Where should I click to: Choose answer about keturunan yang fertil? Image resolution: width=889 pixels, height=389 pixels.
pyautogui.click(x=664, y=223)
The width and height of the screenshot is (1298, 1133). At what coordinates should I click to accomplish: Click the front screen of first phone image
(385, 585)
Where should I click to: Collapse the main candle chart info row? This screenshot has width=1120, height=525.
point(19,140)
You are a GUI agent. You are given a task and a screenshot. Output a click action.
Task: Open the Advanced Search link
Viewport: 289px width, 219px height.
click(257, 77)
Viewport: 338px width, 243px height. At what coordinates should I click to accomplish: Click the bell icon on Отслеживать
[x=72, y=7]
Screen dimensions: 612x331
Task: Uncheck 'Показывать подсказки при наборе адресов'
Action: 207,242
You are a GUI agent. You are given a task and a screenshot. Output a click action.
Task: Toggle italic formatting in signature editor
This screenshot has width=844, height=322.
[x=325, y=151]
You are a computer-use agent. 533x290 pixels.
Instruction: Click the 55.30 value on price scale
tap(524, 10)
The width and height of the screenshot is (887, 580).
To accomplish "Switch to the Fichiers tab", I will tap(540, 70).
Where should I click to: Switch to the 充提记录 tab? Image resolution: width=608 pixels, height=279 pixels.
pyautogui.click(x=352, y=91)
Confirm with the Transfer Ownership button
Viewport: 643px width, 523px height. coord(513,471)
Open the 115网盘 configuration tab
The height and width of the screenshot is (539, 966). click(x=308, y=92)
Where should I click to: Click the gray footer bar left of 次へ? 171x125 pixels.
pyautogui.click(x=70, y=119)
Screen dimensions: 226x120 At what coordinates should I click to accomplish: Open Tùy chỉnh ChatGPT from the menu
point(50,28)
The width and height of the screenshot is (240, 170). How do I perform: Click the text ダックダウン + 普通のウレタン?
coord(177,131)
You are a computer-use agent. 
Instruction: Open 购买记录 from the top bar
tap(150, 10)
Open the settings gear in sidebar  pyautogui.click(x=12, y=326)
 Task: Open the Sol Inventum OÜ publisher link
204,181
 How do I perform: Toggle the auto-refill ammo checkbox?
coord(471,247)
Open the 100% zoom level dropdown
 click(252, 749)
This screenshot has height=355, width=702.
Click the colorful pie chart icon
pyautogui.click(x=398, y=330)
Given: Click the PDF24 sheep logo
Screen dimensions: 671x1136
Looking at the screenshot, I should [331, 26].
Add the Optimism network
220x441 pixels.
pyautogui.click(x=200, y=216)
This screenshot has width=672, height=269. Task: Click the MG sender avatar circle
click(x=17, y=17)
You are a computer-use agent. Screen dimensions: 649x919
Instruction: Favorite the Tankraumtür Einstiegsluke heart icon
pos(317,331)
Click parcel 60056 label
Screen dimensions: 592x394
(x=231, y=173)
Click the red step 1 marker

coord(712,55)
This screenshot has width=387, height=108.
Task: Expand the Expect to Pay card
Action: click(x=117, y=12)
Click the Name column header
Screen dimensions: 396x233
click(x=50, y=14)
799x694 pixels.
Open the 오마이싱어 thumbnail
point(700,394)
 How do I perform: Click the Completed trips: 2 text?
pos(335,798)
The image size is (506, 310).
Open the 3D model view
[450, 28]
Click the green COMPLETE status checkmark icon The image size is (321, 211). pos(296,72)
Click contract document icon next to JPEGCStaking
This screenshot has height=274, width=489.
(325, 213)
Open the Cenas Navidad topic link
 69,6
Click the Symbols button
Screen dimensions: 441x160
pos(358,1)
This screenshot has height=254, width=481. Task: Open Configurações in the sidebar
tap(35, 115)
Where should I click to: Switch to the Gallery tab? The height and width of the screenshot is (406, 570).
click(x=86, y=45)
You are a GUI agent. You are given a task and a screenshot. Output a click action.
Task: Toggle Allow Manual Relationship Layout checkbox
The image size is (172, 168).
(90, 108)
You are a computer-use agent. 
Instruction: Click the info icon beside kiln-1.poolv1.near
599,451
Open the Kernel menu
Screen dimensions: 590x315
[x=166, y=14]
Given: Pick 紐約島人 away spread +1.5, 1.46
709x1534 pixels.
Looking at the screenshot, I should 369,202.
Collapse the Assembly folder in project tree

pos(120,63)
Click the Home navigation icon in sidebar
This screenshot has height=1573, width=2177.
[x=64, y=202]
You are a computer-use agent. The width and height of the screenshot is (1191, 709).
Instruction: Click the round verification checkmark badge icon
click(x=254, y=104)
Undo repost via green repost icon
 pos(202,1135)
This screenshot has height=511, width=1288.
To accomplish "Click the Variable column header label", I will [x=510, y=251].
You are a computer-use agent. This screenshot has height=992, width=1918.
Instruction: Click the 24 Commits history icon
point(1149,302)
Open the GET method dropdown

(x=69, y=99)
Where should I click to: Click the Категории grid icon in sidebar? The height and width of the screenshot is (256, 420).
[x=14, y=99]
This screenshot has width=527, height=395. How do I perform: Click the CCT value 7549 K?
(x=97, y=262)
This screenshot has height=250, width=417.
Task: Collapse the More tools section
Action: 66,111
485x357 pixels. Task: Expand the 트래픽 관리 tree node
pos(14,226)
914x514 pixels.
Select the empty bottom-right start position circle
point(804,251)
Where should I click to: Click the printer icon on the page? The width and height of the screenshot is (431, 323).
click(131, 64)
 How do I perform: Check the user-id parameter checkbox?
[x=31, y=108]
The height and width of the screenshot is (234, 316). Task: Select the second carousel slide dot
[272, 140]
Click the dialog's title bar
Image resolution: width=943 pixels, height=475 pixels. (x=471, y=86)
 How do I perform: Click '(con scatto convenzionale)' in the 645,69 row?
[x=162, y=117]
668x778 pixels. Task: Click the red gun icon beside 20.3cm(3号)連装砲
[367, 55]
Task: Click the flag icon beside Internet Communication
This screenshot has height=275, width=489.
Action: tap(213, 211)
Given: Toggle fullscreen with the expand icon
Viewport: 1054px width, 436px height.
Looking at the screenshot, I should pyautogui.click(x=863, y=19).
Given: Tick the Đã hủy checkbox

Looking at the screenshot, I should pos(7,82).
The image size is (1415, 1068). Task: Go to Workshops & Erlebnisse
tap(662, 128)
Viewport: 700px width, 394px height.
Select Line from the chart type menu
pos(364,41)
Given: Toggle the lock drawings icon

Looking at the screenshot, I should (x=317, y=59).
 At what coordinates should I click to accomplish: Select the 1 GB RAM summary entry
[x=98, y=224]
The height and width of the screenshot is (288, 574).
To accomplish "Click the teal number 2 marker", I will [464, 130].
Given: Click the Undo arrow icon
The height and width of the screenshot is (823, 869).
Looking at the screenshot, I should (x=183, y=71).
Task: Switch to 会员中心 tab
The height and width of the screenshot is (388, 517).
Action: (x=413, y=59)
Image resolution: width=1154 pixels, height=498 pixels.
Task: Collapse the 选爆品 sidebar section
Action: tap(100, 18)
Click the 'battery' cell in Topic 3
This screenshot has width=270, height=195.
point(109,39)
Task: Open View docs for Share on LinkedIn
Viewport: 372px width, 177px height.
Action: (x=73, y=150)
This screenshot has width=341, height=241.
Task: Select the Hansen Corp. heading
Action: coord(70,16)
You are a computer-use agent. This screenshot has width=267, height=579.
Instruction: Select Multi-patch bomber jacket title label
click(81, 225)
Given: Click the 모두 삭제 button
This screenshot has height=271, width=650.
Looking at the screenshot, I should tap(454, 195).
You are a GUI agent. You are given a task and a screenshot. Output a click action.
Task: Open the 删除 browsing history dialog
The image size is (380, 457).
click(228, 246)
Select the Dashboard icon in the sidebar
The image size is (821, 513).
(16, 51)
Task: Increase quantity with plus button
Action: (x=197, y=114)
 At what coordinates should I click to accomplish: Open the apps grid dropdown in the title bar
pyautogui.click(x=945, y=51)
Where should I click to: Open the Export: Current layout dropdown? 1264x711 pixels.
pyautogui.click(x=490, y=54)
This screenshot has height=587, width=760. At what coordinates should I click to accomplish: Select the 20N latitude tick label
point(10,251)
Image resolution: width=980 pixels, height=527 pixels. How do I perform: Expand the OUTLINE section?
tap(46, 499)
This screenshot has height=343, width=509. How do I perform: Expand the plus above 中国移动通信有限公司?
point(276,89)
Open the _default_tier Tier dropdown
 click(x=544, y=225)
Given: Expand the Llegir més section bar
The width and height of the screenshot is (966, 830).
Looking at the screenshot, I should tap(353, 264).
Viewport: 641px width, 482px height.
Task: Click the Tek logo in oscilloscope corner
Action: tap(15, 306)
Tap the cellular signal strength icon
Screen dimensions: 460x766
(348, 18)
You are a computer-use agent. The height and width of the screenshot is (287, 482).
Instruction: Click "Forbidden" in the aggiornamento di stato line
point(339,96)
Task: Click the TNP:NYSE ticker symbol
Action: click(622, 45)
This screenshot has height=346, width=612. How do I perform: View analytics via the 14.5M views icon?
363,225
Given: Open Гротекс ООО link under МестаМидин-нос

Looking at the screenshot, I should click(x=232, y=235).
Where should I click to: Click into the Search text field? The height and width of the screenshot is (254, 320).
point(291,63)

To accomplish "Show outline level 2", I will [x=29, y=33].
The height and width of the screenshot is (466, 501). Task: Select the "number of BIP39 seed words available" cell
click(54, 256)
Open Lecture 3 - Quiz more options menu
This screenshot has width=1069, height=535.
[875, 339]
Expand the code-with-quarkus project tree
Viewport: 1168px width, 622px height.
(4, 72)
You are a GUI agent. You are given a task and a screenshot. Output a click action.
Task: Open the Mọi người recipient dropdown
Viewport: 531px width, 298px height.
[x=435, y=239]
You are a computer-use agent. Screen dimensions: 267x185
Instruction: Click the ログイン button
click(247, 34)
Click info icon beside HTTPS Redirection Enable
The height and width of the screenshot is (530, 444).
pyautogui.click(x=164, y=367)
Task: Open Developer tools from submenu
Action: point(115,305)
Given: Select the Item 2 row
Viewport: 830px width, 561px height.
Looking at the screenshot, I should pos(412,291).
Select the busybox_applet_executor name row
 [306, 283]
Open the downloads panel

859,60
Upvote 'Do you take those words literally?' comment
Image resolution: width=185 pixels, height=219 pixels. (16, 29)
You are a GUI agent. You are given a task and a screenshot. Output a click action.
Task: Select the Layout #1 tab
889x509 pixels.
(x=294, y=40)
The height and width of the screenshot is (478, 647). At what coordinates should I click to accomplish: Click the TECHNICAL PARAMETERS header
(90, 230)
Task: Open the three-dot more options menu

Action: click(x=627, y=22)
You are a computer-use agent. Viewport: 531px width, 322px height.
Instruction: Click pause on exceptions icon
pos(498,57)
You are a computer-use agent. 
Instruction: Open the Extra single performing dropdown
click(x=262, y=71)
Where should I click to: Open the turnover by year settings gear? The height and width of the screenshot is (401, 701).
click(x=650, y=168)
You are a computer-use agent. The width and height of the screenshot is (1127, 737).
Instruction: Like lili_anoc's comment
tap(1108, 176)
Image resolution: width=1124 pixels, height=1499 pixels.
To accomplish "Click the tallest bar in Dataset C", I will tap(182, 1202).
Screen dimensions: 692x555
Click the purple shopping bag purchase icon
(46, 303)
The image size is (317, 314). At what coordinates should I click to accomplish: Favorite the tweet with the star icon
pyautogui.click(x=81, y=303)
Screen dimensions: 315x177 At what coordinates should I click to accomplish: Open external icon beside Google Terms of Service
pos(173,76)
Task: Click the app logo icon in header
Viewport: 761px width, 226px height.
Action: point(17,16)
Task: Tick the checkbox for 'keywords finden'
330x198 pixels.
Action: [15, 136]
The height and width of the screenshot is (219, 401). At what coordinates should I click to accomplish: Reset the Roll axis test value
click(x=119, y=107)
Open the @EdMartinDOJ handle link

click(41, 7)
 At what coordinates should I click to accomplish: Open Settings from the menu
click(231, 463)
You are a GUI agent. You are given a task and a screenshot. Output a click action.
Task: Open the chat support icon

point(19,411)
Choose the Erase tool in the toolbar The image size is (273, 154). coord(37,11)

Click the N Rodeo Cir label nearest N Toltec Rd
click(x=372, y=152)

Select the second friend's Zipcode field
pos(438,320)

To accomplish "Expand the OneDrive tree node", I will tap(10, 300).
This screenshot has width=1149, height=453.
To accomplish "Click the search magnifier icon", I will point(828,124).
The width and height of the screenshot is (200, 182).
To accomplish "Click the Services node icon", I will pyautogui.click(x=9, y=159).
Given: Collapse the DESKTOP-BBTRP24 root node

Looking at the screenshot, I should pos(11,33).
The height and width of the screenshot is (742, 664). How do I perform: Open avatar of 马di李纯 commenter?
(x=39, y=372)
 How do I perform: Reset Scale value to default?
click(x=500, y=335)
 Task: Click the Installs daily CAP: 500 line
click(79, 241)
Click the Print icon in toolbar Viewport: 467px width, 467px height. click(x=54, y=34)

=== WORK TASK ===
Across the records above, how many lines hold the string "toolbar"? The number alone will do.

=== SOLUTION BELOW ===
2